Directions for this task —
From the entries below, return only the lines starting at the one that contains "Collapse the home directory branch" and ending at the one that contains "Given: Click the downward arrowhead near 暗い", exactly as they stand.

Records to process —
────────────────────────────────────────

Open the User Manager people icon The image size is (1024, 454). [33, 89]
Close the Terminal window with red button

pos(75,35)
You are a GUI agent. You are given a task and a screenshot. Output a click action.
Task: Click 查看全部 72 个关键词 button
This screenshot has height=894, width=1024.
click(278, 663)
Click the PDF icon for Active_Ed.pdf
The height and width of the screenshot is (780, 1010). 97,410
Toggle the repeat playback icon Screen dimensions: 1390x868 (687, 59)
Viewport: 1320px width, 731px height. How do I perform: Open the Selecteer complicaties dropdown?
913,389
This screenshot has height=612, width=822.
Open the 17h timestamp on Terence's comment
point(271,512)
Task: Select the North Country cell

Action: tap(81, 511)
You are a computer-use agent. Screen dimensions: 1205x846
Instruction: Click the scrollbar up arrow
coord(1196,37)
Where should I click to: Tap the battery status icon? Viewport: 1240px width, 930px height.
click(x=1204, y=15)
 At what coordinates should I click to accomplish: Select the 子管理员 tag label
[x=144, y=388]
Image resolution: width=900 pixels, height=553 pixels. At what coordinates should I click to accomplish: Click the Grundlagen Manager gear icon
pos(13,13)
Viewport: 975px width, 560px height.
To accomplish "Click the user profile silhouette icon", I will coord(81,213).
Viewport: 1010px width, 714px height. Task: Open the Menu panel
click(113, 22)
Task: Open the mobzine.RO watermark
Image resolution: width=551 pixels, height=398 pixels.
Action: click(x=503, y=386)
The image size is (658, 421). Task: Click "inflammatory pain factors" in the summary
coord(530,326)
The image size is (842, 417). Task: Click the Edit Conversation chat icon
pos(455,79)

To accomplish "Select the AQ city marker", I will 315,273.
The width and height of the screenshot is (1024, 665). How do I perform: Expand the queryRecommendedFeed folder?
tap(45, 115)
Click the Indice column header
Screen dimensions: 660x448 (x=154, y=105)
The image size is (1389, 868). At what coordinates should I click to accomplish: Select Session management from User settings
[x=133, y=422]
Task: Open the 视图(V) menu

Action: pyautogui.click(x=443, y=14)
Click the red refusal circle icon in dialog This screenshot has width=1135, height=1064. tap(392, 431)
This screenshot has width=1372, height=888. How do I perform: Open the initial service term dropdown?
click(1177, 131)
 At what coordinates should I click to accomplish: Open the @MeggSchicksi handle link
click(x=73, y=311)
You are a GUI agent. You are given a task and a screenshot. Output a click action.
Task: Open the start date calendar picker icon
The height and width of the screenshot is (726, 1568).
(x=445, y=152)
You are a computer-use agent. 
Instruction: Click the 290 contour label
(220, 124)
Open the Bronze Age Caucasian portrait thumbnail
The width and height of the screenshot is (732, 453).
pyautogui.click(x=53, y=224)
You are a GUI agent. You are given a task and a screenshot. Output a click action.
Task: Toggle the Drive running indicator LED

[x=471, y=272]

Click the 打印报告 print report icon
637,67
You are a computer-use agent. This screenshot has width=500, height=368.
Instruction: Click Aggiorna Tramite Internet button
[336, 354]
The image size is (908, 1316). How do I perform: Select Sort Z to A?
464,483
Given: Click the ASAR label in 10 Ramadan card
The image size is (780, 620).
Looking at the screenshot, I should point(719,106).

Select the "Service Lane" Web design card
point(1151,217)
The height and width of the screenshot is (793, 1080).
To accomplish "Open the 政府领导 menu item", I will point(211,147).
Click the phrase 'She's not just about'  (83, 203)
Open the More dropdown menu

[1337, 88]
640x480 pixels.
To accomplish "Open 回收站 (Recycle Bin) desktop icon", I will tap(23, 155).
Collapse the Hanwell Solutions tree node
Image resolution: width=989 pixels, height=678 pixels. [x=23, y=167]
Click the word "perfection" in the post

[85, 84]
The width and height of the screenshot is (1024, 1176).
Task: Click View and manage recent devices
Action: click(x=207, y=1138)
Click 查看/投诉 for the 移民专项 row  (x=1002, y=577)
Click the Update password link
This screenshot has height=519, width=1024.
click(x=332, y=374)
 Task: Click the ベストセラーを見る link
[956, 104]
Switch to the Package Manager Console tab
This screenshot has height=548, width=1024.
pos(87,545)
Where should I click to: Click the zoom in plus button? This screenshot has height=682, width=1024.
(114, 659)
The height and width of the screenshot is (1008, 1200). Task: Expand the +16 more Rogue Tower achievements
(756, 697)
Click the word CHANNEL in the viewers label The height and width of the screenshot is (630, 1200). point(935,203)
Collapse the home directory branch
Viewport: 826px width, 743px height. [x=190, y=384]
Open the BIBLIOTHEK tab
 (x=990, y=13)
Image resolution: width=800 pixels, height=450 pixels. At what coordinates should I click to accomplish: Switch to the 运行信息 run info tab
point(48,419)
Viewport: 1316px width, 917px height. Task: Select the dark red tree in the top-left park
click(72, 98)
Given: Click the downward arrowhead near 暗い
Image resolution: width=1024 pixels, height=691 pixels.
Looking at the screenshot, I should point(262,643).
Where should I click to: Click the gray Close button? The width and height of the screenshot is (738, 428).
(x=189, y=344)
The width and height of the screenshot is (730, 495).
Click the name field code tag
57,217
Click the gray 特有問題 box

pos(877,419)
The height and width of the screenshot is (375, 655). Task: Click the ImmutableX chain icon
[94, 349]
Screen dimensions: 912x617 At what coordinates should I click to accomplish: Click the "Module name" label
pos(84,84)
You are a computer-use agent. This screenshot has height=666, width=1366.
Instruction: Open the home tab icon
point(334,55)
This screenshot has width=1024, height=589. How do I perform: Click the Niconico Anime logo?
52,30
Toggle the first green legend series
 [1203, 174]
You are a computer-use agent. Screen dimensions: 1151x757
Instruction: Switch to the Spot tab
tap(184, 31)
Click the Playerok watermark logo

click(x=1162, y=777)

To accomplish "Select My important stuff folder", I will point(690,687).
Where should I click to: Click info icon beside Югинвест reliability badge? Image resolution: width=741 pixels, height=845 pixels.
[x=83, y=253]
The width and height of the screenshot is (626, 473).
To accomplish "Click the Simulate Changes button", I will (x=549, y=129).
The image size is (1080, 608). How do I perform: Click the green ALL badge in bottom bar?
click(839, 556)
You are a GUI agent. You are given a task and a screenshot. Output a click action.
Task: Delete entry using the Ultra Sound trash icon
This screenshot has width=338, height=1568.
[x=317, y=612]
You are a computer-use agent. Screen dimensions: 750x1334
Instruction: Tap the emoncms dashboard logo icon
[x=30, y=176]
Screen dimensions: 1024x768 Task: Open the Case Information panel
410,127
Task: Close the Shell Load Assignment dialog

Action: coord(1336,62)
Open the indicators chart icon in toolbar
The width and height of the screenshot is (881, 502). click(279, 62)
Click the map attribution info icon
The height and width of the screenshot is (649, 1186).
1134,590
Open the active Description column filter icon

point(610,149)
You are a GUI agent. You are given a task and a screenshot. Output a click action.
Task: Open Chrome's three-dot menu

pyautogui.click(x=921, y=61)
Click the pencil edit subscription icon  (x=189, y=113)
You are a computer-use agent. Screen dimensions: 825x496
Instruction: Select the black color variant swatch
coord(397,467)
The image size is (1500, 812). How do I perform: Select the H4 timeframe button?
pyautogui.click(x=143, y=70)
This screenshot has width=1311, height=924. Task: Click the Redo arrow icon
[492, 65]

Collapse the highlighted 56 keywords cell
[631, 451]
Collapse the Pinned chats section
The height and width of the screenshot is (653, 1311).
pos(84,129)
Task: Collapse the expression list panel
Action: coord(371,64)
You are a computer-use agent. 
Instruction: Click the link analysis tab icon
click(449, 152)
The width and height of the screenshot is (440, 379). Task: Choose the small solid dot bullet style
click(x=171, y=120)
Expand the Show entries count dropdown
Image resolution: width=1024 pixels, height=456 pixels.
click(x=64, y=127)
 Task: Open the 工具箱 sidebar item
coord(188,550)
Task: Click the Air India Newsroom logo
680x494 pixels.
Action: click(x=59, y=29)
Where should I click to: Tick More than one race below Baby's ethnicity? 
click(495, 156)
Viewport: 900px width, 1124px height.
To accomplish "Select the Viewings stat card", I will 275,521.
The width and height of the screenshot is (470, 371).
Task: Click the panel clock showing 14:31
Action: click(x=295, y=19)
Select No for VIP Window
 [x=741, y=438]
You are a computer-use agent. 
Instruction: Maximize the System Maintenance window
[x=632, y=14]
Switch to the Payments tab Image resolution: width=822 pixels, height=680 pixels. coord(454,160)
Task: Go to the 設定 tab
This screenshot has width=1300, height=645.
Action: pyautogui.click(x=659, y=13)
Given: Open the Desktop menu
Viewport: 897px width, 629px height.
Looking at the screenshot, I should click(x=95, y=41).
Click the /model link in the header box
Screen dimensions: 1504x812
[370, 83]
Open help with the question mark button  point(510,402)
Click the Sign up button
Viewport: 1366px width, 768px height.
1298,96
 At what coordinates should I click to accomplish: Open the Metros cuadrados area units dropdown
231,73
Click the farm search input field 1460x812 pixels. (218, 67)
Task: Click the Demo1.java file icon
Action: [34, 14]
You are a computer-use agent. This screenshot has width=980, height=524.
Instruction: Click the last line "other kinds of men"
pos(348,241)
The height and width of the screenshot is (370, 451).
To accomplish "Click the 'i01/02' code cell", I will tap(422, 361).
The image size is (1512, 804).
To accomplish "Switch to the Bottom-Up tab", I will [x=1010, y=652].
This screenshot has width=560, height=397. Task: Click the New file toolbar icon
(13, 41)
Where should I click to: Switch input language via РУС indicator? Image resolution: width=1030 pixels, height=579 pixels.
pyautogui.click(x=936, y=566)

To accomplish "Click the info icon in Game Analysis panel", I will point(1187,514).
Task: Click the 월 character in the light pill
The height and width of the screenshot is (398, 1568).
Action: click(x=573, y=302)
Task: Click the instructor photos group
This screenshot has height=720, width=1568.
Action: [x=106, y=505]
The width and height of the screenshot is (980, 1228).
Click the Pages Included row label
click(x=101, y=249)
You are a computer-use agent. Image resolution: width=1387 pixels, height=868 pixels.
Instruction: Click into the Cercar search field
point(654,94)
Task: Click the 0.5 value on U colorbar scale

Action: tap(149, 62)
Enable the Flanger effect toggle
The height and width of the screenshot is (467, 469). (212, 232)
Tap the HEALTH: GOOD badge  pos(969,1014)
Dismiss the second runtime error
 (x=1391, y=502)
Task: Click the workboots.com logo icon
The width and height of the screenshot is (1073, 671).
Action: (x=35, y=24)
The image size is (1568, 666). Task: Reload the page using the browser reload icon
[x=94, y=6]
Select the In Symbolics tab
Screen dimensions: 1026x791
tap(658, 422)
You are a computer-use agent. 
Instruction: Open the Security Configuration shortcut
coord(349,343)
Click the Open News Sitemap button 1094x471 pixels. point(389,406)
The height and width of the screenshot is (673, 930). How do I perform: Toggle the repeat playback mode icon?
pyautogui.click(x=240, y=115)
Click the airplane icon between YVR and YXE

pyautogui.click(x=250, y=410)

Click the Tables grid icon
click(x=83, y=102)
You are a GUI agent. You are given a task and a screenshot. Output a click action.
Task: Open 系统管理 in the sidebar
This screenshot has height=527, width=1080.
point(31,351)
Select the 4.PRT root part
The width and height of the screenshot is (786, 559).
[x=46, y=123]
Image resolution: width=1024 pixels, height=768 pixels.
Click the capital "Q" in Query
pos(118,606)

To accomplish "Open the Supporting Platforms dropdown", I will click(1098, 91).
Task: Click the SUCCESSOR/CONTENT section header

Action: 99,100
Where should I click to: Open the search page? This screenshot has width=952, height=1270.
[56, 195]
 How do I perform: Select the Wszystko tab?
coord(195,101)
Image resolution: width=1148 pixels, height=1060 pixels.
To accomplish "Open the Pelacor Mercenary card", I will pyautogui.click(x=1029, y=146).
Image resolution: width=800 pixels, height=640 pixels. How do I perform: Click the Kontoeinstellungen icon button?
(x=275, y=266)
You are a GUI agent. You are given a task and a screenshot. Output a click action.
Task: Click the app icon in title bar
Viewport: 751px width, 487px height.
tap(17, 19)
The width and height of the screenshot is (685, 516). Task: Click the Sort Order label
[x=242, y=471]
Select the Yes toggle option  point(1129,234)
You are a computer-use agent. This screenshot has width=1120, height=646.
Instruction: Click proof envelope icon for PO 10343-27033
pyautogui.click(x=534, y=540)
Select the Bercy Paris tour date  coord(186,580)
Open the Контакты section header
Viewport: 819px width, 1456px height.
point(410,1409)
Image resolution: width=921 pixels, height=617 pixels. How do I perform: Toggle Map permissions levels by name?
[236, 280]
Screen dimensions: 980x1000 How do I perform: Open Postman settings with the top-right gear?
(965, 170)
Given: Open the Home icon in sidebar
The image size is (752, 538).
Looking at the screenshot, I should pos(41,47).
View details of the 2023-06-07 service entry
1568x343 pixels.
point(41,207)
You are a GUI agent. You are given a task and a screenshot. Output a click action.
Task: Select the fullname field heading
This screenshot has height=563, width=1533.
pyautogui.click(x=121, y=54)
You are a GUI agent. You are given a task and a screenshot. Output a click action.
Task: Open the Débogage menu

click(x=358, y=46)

────────────────────────────────────────

Answer to the exercise —
Collapse the home directory branch
Viewport: 826px width, 743px height. [x=190, y=384]
Open the BIBLIOTHEK tab
 (x=990, y=13)
Image resolution: width=800 pixels, height=450 pixels. At what coordinates should I click to accomplish: Switch to the 运行信息 run info tab
point(48,419)
Viewport: 1316px width, 917px height. Task: Select the dark red tree in the top-left park
click(72, 98)
Given: Click the downward arrowhead near 暗い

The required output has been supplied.